Excerpt to read:
* * * *

Hi all,
I've been browsing the literature for RNA-Seq QC recommendations and have largely come to the conclusion that I should avoid read trimming and/or quality filtering or else I face introducing bias into any transcript expression estimates, especially as my data is pretty good. However, there doesn't seem to be such a clear consensus on a good minimum read length except to say that overly short reads can cause spurious alignment. How would you define an overly short read? My original read length is 100bp, so would a minimum of 50bp be a good length? I do have a few shorter reads from adaptor removal and PhiX filtering and while I don't think there's many of them, I want to make sure I'm minimizing any introduced bias.
Thank you!
I am not sure that is the consensus.
I've read in a few papers, such as by Williams et al (2016) and McManes (2014) that doing anything but a gentle trim could introduce a level of bias into gene expression estimates, although this can somewhat be mitigated with read length filtering. My data is generally good but I will be working with data from a range of sources and so I am still on the fence about whether or not to do a gentle qtrim of the data.
The Williams paper uses Q40 cutoff and a minimum length of 1. Although technically possible, I would not consider those cutoffs reasonable.
The MacManes paper removed 25% of the dataset with trimming, which is fairly aggressive. However, adapter trimming was performed regardless of the PHRED cutoff.

* * * *

Data provided:
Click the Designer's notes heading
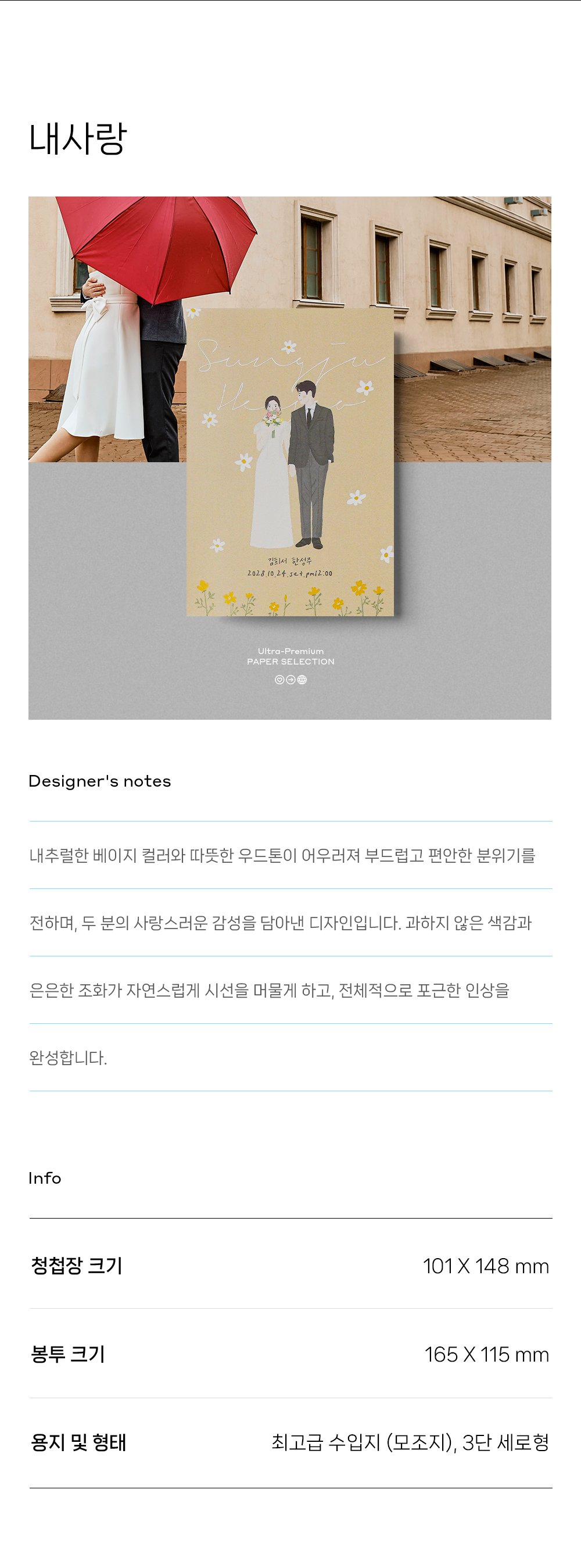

* * * *

What to do:
A: List every read length the RNA-Seq trimming thread gives as a number, and say what each one refers to.
B: Transcribe the RNA-Seq trimming thread from "I've read in" to "the PHRED cutoff.".

Responses for each task:
A:
- 100bp: the original read length of the poster's data.
- 50bp: the minimum read length the poster proposes.
- 1: the minimum length used in the Williams paper.

B:
I've read in a few papers, such as by Williams et al (2016) and McManes (2014) that doing anything but a gentle trim could introduce a level of bias into gene expression estimates, although this can somewhat be mitigated with read length filtering. My data is generally good but I will be working with data from a range of sources and so I am still on the fence about whether or not to do a gentle qtrim of the data.
The Williams paper uses Q40 cutoff and a minimum length of 1. Although technically possible, I would not consider those cutoffs reasonable.
The MacManes paper removed 25% of the dataset with trimming, which is fairly aggressive. However, adapter trimming was performed regardless of the PHRED cutoff.